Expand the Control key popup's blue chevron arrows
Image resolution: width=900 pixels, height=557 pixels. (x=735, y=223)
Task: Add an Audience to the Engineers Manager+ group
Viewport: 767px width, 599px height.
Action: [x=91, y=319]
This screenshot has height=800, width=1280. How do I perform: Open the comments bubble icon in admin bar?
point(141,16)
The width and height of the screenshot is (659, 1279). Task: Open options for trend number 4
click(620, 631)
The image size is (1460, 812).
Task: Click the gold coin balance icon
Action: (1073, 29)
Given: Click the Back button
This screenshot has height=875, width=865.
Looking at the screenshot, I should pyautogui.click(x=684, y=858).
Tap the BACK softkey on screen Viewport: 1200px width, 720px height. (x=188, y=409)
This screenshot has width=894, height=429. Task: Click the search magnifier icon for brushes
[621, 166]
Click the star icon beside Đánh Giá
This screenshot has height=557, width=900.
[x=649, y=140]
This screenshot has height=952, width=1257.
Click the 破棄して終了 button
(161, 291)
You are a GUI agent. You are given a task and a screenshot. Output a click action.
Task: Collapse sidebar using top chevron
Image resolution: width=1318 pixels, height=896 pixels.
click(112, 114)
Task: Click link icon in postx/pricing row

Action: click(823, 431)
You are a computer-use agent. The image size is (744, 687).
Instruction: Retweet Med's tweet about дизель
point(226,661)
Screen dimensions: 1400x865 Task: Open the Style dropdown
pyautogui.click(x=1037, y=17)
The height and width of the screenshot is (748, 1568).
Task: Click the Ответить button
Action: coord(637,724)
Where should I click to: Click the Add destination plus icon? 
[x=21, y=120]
++++++++++
_WORK INSTRUCTIONS_
Reproduce every record above, word for word.

_ANSWER SECTION_
Expand the Control key popup's blue chevron arrows
Image resolution: width=900 pixels, height=557 pixels. (x=735, y=223)
Task: Add an Audience to the Engineers Manager+ group
Viewport: 767px width, 599px height.
Action: [x=91, y=319]
This screenshot has height=800, width=1280. How do I perform: Open the comments bubble icon in admin bar?
point(141,16)
The width and height of the screenshot is (659, 1279). Task: Open options for trend number 4
click(620, 631)
The image size is (1460, 812).
Task: Click the gold coin balance icon
Action: (1073, 29)
Given: Click the Back button
This screenshot has height=875, width=865.
Looking at the screenshot, I should pyautogui.click(x=684, y=858).
Tap the BACK softkey on screen Viewport: 1200px width, 720px height. (x=188, y=409)
This screenshot has width=894, height=429. Task: Click the search magnifier icon for brushes
[621, 166]
Click the star icon beside Đánh Giá
This screenshot has height=557, width=900.
[x=649, y=140]
This screenshot has height=952, width=1257.
Click the 破棄して終了 button
(161, 291)
You are a GUI agent. You are given a task and a screenshot. Output a click action.
Task: Collapse sidebar using top chevron
Image resolution: width=1318 pixels, height=896 pixels.
click(112, 114)
Task: Click link icon in postx/pricing row

Action: click(823, 431)
You are a computer-use agent. The image size is (744, 687).
Instruction: Retweet Med's tweet about дизель
point(226,661)
Screen dimensions: 1400x865 Task: Open the Style dropdown
pyautogui.click(x=1037, y=17)
The height and width of the screenshot is (748, 1568).
Task: Click the Ответить button
Action: coord(637,724)
Where should I click to: Click the Add destination plus icon? 
[x=21, y=120]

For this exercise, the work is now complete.